RBI holds rates

To no one's surprise, Reserve Bank Governor Raghuram Rajan kept interest rates unchanged and signalled that any cuts will have to wait for his second term -assuming he stays on after September -or be left to his successor. The reason for the status quo? Inflation worries for the most part.
Rajan kept all rates and other liquidity measures unchanged as expected but his commentary on inflation suggests there is little scope for a cut at least until October as food prices could lead to a spike in overall inflation.
The central bank appears to have reluctantly held on to its accommodative policy stance, pending data suggesting price pressures will ease. This was evident in the admission of an “upward bias“ to its retail inflation forecast while holding its projection at 5% by March.
There will be a review of the marginal cost of lending rate (MCLR) mechanism to ensure that banks lower lending rates in relation to their cost of funds, said Rajan. The seeming inability of banks to pass on the central bank's rate cuts -a cumulative 1.5 percentage points since January last year -has been raised several times by the governor, although some lenders have made efforts in this direction.

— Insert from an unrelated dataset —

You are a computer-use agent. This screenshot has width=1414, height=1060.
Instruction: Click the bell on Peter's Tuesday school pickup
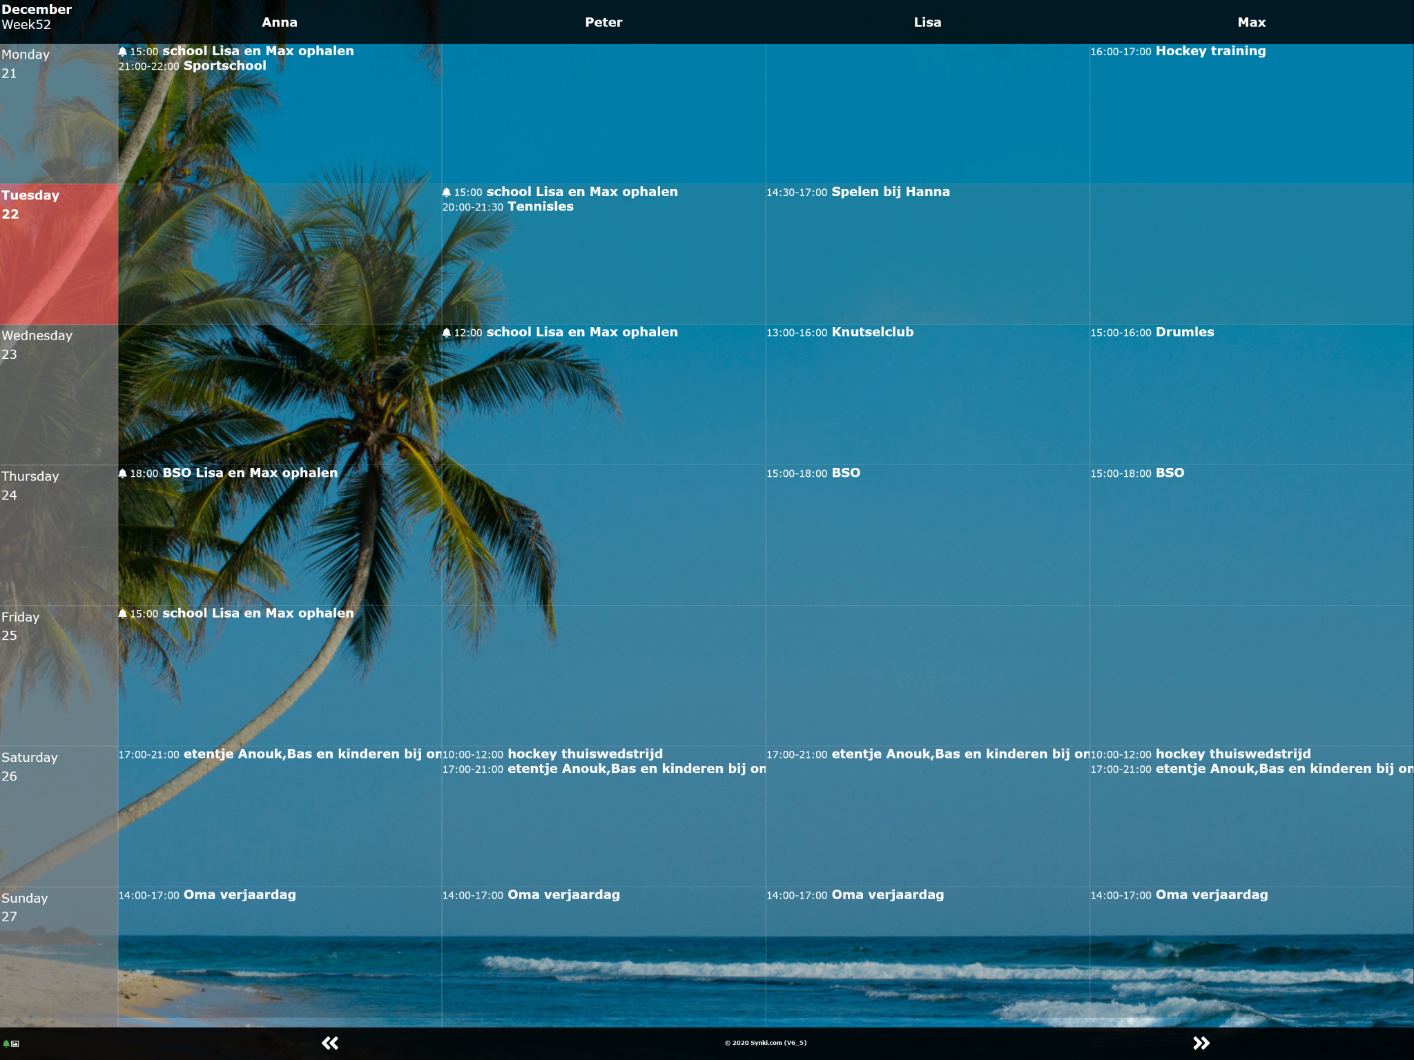click(447, 193)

As usual, much will hinge on the June-September monsoon, which is forecast to be above normal, although where and when the rain falls will be critical for crops, food prices and the rural economy.
RBI kept the repo rate, at which it lends to banks, at 6.5% and the cash reserve ratio, the proportion of deposits that banks have to keep with it, at 4%. The penal rate of lending, the so-called Marginal Standing Facility (MSF), stayed at 7%.